::: Passage given :::

77

Can lambda expressions be used as class template parameters? (Note this is a very different question than this one, which asks if a lambda expression itself can be templated.)

I'm asking if you can do something like:

template <class Functor> 
struct Foo { };
// ...
Foo<decltype([]()->void { })> foo;

This would be useful in cases where, for example, a class template has various parameters like equal_to or something, which are usually implemented as one-liner functors. For example, suppose I want to instantiate a hash table which uses my own custom equality comparison function. I'd like to be able to say something like:

typedef std::unordered_map<
  std::string,
  std::string,
  std::hash<std::string>,
  decltype([](const std::string& s1, const std::string& s2)->bool 
    { /* Custom implementation of equal_to */ })
  > map_type;

But I tested this on GCC 4.4 and 4.6, and it doesn't work, apparently because the anonymous type created by a lambda expression doesn't have a default constructor. (I recall a similar issue with boost::bind.) Is there some reason the draft standard doesn't allow this, or am I wrong and it is allowed but GCC is just behind in their implementation?

::: Information shown :::

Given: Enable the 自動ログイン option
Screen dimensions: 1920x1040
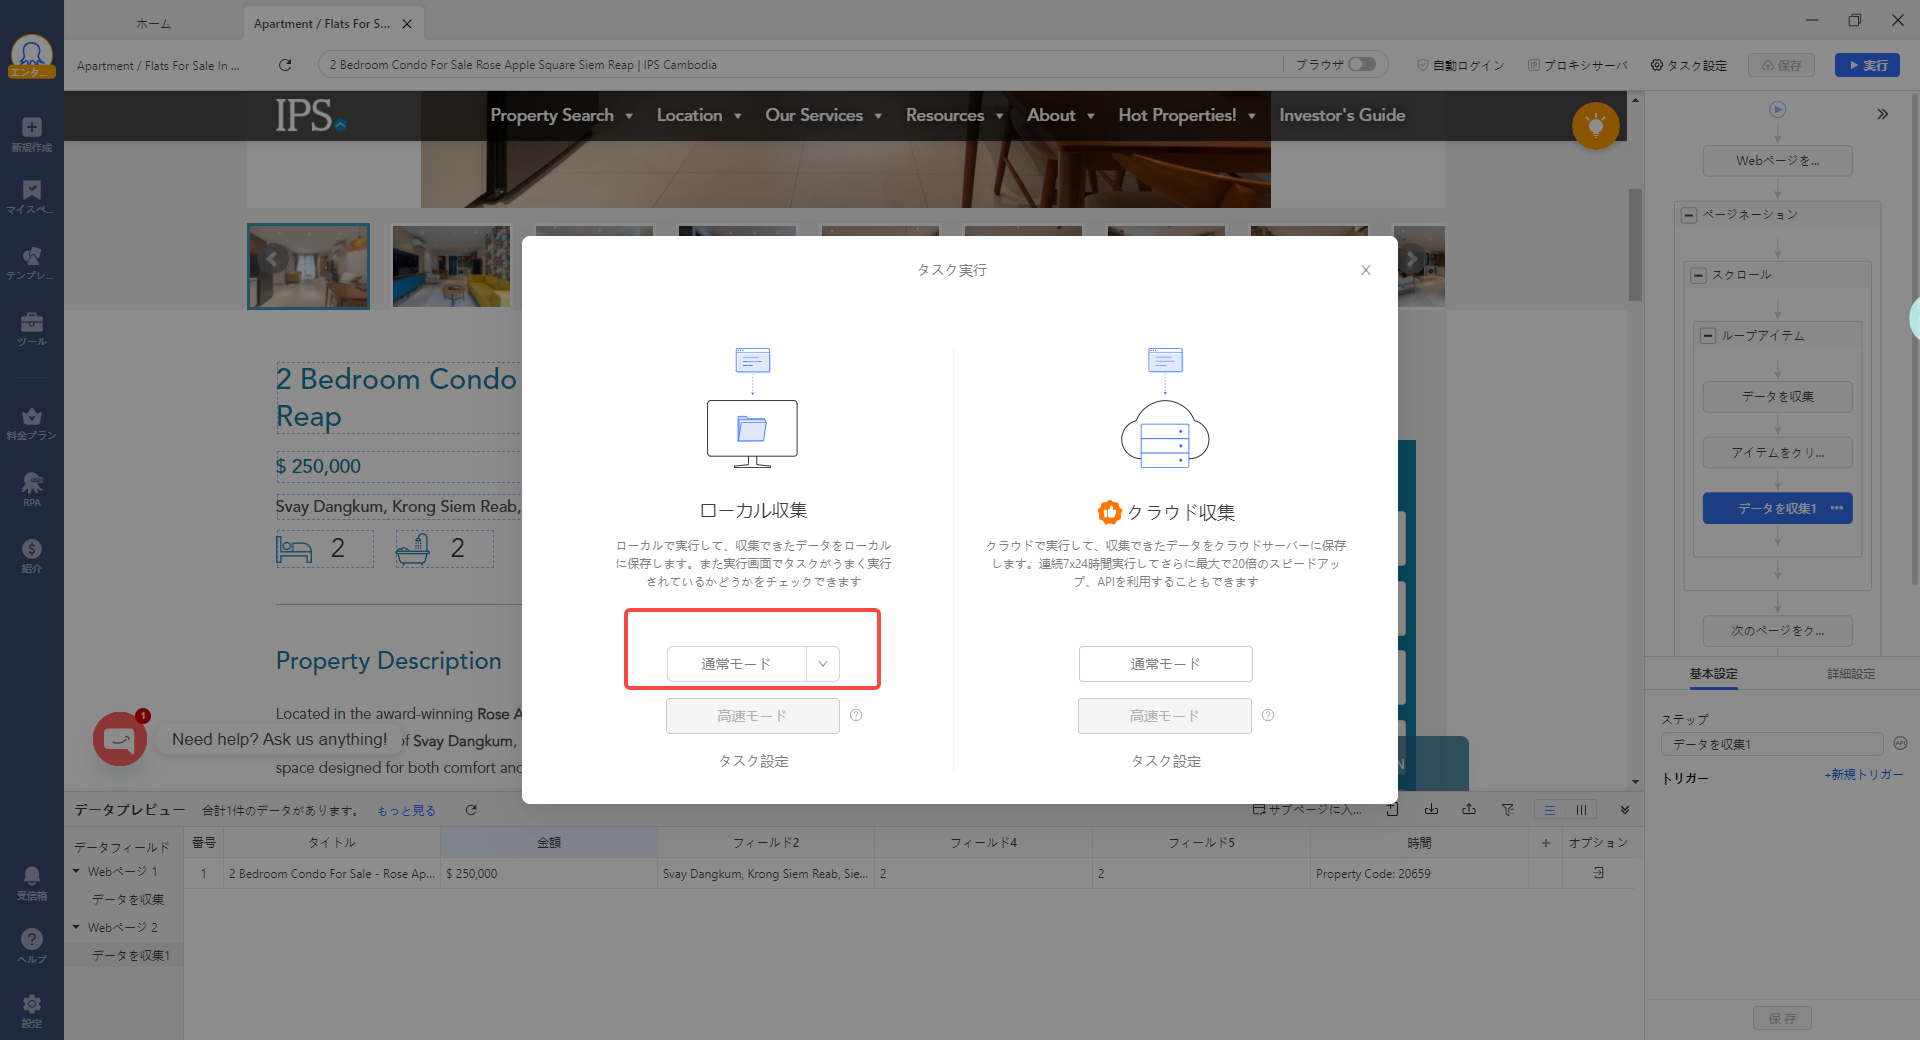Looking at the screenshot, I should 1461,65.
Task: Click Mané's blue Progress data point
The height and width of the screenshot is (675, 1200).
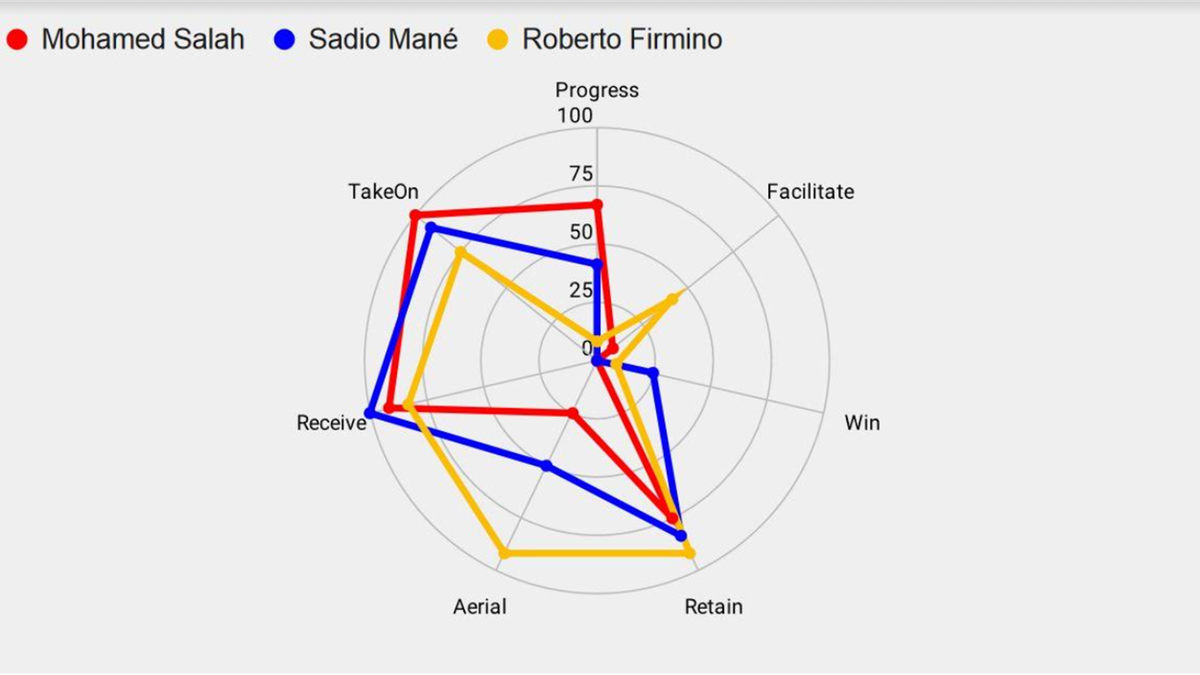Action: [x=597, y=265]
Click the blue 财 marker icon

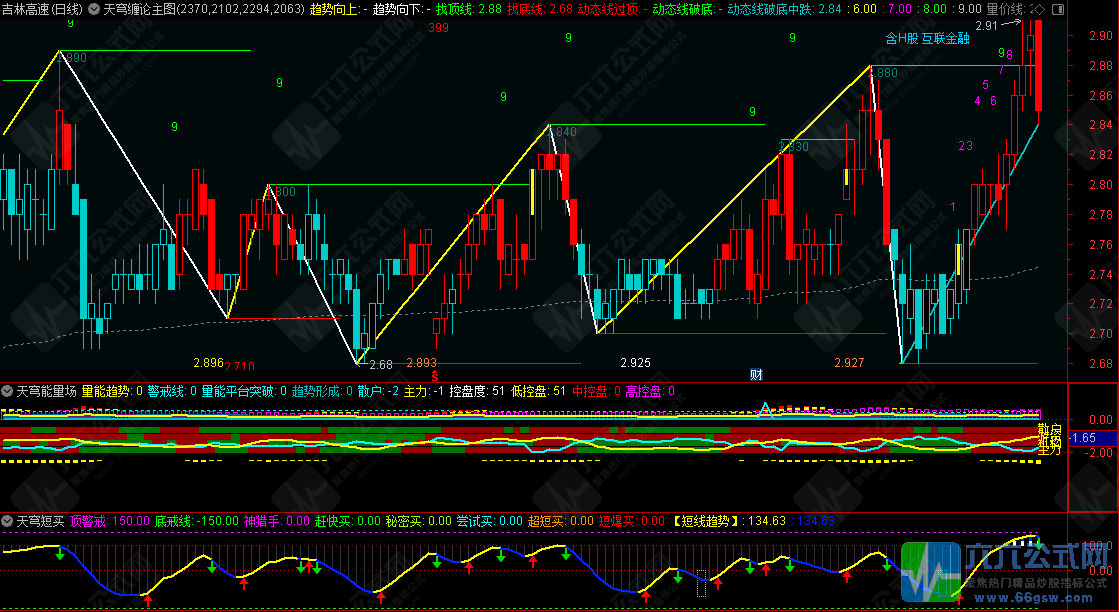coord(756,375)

:::
::: Information shown :::

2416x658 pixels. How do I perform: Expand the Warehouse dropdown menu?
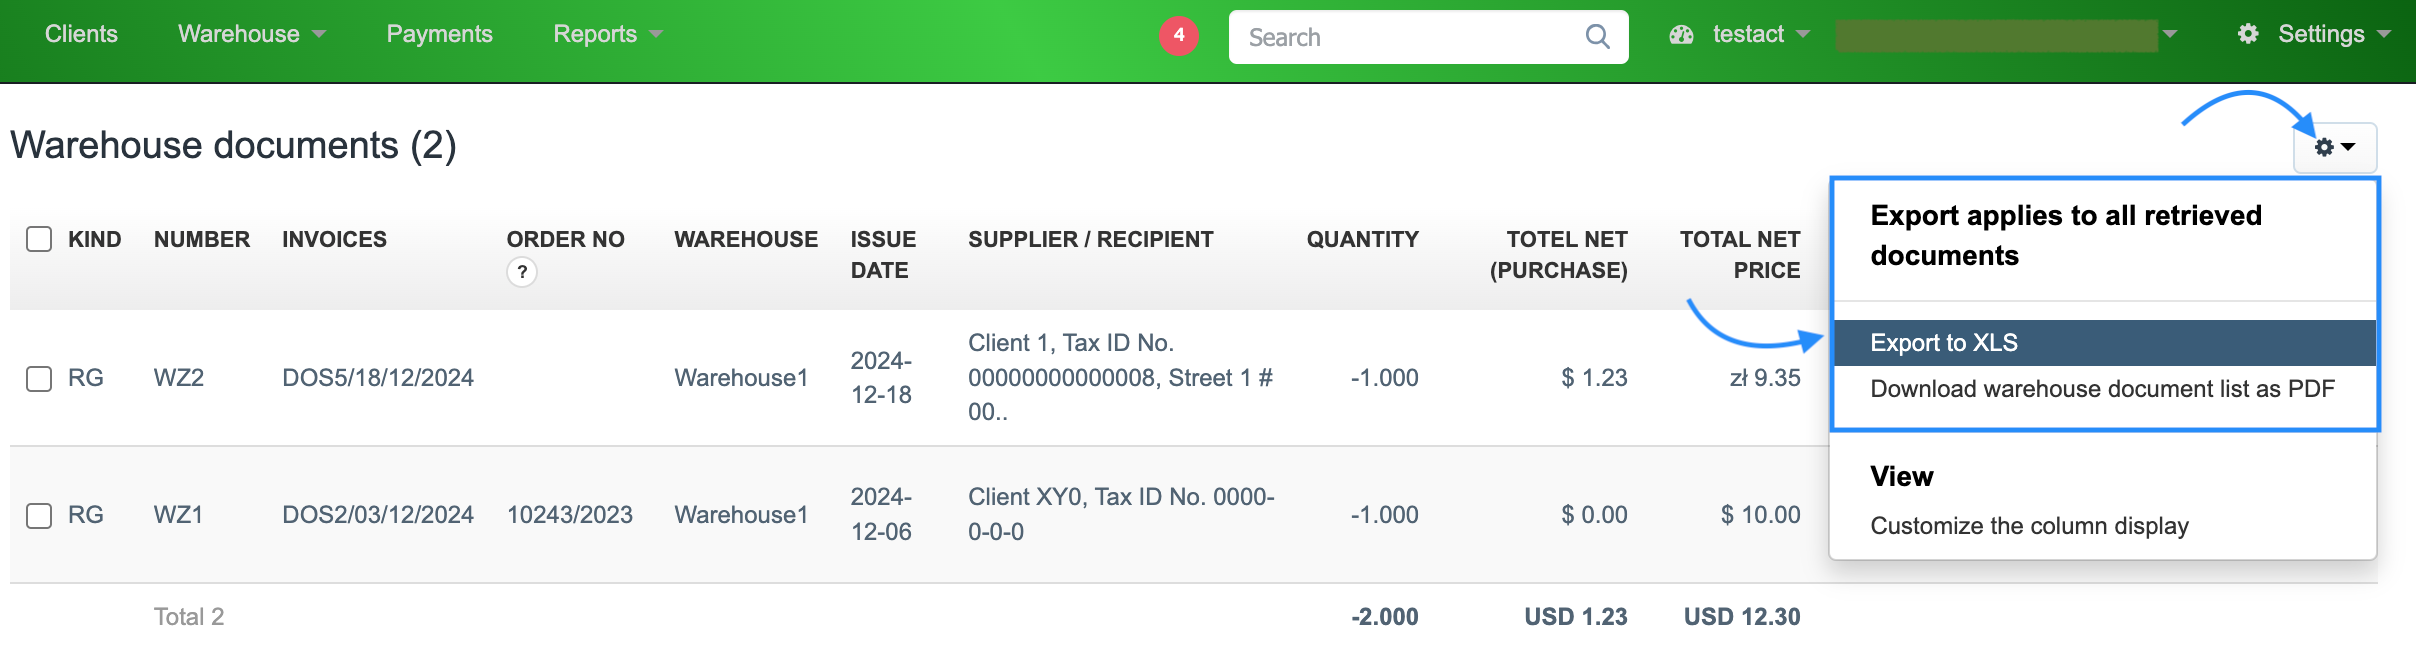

:::

- [Problem requirements]
Can you print the stretch of the post on lambdas as class template parameters from "typedef std::unordered_map<" through "in their implementation?"? Answer from the post on lambdas as class template parameters alone, not from the records.

- [Answer below]
typedef std::unordered_map<
  std::string,
  std::string,
  std::hash<std::string>,
  decltype([](const std::string& s1, const std::string& s2)->bool 
    { /* Custom implementation of equal_to */ })
  > map_type;

But I tested this on GCC 4.4 and 4.6, and it doesn't work, apparently because the anonymous type created by a lambda expression doesn't have a default constructor. (I recall a similar issue with boost::bind.) Is there some reason the draft standard doesn't allow this, or am I wrong and it is allowed but GCC is just behind in their implementation?